• SHORT EXERCISE: Arrange the stretch of the records from the line containing "1024x549 pixels. At" through the line containing "coord(750,40)" as a JSON list of strings, one string per line and with blank lines omitted. Include only those lines.

========================================================================

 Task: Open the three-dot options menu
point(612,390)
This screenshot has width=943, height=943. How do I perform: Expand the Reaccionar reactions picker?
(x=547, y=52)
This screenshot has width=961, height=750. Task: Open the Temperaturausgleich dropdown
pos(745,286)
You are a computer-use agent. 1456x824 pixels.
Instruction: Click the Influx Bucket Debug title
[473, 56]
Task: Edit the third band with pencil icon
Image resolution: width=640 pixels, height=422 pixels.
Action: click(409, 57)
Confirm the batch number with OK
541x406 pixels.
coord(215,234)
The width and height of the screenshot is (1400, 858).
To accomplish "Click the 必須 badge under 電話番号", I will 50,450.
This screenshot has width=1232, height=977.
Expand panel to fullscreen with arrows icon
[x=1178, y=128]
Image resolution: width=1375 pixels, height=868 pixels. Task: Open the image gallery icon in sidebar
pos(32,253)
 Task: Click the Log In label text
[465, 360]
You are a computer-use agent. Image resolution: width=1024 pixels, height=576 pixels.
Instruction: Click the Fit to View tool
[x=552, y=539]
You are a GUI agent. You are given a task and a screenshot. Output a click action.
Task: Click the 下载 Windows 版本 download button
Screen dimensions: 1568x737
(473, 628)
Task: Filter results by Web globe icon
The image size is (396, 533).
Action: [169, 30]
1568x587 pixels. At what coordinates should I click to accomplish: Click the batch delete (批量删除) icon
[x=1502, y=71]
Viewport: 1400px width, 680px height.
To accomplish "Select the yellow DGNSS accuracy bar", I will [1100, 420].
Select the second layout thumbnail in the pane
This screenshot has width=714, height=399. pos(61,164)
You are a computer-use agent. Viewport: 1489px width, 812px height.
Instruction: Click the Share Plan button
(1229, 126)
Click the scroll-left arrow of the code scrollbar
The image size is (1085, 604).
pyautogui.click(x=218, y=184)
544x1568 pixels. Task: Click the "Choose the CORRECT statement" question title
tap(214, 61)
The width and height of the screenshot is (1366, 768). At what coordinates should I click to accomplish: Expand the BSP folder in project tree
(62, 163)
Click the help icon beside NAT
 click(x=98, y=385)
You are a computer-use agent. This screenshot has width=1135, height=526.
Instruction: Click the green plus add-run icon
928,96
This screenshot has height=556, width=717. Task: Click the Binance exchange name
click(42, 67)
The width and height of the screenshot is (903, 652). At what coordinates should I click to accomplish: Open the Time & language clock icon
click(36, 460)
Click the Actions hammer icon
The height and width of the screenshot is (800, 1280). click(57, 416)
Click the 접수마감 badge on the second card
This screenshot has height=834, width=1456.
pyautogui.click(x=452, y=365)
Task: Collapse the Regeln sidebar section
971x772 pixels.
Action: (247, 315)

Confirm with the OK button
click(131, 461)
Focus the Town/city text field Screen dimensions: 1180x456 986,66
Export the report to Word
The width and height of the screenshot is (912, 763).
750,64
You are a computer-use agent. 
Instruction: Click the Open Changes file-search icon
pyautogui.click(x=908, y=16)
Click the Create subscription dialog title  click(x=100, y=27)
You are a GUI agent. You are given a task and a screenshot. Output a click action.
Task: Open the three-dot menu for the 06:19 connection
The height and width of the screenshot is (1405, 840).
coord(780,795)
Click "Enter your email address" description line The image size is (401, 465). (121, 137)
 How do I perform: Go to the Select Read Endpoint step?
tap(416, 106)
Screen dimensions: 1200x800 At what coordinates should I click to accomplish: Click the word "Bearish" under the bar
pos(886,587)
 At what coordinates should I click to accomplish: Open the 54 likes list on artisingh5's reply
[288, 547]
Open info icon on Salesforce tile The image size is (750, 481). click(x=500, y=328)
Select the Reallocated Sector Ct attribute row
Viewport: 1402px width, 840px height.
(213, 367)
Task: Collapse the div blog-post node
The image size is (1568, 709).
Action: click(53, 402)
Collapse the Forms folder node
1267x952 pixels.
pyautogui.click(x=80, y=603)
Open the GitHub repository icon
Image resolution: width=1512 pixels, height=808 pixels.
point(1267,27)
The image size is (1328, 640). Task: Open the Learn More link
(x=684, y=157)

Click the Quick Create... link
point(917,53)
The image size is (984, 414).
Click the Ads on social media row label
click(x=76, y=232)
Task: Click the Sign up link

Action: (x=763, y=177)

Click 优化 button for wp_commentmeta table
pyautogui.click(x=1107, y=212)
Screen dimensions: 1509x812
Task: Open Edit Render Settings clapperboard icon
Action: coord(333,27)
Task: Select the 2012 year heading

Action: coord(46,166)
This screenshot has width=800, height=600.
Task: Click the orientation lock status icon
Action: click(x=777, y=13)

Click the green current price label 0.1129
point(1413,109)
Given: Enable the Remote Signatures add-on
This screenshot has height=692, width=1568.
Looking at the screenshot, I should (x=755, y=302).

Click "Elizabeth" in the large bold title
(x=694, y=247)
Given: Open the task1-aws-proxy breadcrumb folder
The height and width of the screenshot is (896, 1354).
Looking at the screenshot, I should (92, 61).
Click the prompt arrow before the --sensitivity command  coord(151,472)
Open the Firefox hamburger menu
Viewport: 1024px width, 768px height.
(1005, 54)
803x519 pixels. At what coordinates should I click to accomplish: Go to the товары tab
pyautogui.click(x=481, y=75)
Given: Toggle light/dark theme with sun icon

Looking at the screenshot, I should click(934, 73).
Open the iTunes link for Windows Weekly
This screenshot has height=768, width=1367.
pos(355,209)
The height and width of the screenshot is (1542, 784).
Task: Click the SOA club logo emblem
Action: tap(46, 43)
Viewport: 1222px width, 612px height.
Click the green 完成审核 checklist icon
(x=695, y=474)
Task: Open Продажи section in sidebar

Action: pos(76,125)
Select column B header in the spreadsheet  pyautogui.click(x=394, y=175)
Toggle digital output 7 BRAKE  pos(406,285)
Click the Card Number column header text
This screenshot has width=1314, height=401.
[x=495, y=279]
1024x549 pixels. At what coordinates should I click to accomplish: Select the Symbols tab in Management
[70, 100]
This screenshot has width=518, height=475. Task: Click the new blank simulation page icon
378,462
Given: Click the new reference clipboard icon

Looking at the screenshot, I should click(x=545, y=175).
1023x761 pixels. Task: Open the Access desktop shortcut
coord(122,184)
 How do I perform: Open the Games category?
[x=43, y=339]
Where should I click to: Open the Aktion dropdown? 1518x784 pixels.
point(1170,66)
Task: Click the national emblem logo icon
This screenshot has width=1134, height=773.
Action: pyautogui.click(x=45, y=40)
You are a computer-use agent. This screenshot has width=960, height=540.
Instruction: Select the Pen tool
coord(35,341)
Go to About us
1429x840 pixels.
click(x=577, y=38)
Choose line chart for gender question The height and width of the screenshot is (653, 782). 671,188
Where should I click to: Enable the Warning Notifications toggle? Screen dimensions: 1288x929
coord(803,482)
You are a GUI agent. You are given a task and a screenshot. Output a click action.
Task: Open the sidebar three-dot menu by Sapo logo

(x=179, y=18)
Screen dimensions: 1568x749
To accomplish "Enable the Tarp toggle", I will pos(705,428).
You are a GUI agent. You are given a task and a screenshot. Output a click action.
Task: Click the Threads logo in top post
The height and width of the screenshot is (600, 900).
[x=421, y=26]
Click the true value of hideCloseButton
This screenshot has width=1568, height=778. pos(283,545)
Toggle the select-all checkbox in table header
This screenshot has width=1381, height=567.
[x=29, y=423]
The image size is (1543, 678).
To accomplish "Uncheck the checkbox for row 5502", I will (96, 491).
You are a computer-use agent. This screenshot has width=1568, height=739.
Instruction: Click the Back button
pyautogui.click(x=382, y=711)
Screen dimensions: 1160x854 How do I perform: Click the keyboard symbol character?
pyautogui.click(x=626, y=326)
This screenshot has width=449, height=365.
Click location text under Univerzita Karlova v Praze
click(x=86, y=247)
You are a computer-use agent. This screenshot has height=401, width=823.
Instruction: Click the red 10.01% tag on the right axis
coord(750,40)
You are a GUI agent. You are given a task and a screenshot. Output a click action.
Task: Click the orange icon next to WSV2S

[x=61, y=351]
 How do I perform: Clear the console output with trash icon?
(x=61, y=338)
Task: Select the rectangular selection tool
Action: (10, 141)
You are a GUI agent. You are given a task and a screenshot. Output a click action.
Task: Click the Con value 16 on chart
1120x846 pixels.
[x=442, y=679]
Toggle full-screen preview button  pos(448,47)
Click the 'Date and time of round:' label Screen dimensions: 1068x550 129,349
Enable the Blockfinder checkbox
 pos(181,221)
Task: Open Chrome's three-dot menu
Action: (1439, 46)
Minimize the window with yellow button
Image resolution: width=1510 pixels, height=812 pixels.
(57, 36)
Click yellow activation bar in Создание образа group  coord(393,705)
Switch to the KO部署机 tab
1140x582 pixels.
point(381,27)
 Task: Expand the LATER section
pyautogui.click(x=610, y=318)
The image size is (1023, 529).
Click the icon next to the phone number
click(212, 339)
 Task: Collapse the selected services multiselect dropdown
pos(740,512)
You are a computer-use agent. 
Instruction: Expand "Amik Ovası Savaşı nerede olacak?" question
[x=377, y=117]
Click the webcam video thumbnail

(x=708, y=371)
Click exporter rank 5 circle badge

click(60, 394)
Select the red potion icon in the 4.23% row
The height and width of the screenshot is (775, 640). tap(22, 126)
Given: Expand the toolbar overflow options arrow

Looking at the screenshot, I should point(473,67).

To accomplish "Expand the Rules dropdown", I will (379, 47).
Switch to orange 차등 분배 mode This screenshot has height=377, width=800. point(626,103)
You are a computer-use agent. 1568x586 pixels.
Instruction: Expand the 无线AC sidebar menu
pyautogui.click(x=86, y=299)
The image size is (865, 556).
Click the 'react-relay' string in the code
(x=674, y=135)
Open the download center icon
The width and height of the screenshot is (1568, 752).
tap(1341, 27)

========================================================================

• ANSWER TO THIS EXERCISE:
[
  "1024x549 pixels. At what coordinates should I click to accomplish: Select the Symbols tab in Management",
  "[70, 100]",
  "This screenshot has width=518, height=475. Task: Click the new blank simulation page icon",
  "378,462",
  "Given: Click the new reference clipboard icon",
  "Looking at the screenshot, I should click(x=545, y=175).",
  "1023x761 pixels. Task: Open the Access desktop shortcut",
  "coord(122,184)",
  " How do I perform: Open the Games category?",
  "[x=43, y=339]",
  "Where should I click to: Open the Aktion dropdown? 1518x784 pixels.",
  "point(1170,66)",
  "Task: Click the national emblem logo icon",
  "This screenshot has width=1134, height=773.",
  "Action: pyautogui.click(x=45, y=40)",
  "You are a computer-use agent. This screenshot has width=960, height=540.",
  "Instruction: Select the Pen tool",
  "coord(35,341)",
  "Go to About us",
  "1429x840 pixels.",
  "click(x=577, y=38)",
  "Choose line chart for gender question The height and width of the screenshot is (653, 782). 671,188",
  "Where should I click to: Enable the Warning Notifications toggle? Screen dimensions: 1288x929",
  "coord(803,482)",
  "You are a GUI agent. You are given a task and a screenshot. Output a click action.",
  "Task: Open the sidebar three-dot menu by Sapo logo",
  "(x=179, y=18)",
  "Screen dimensions: 1568x749",
  "To accomplish \"Enable the Tarp toggle\", I will pos(705,428).",
  "You are a GUI agent. You are given a task and a screenshot. Output a click action.",
  "Task: Click the Threads logo in top post",
  "The height and width of the screenshot is (600, 900).",
  "[x=421, y=26]",
  "Click the true value of hideCloseButton",
  "This screenshot has width=1568, height=778. pos(283,545)",
  "Toggle the select-all checkbox in table header",
  "This screenshot has width=1381, height=567.",
  "[x=29, y=423]",
  "The image size is (1543, 678).",
  "To accomplish \"Uncheck the checkbox for row 5502\", I will (96, 491).",
  "You are a computer-use agent. This screenshot has width=1568, height=739.",
  "Instruction: Click the Back button",
  "pyautogui.click(x=382, y=711)",
  "Screen dimensions: 1160x854 How do I perform: Click the keyboard symbol character?",
  "pyautogui.click(x=626, y=326)",
  "This screenshot has width=449, height=365.",
  "Click location text under Univerzita Karlova v Praze",
  "click(x=86, y=247)",
  "You are a computer-use agent. This screenshot has height=401, width=823.",
  "Instruction: Click the red 10.01% tag on the right axis",
  "coord(750,40)"
]